### Your task
From the line containing "This screenshot has width=980, height=578." through the last line below, copy every line exactly, leaving out the pictures.

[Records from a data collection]

Content starts

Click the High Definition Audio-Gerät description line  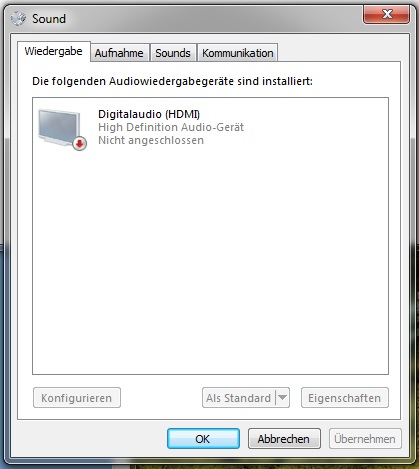tap(171, 127)
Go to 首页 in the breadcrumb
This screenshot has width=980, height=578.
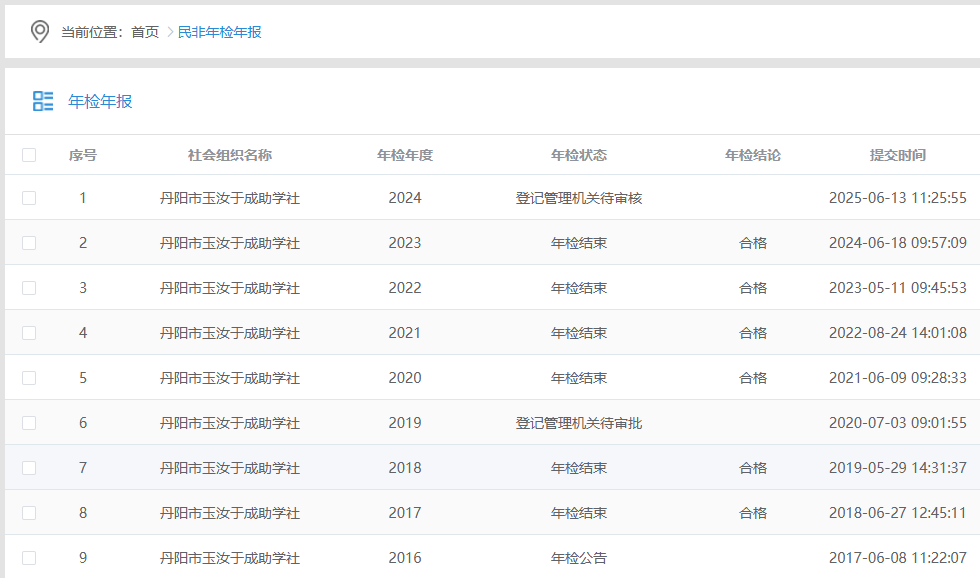pyautogui.click(x=145, y=32)

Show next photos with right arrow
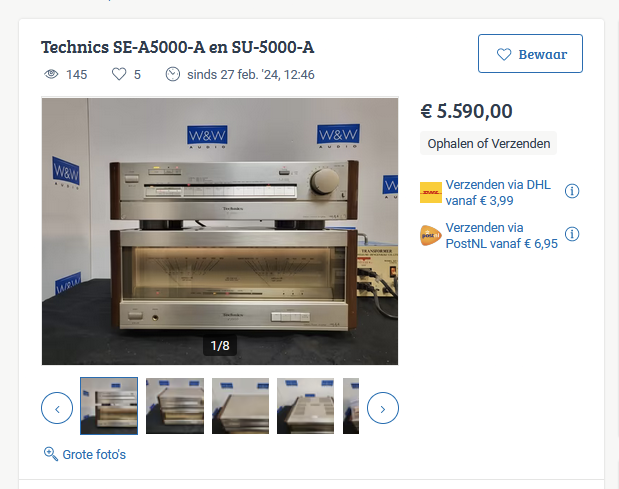pyautogui.click(x=383, y=408)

Content ends

### Your response
This screenshot has width=980, height=578.
pyautogui.click(x=145, y=32)

Show next photos with right arrow
pyautogui.click(x=383, y=408)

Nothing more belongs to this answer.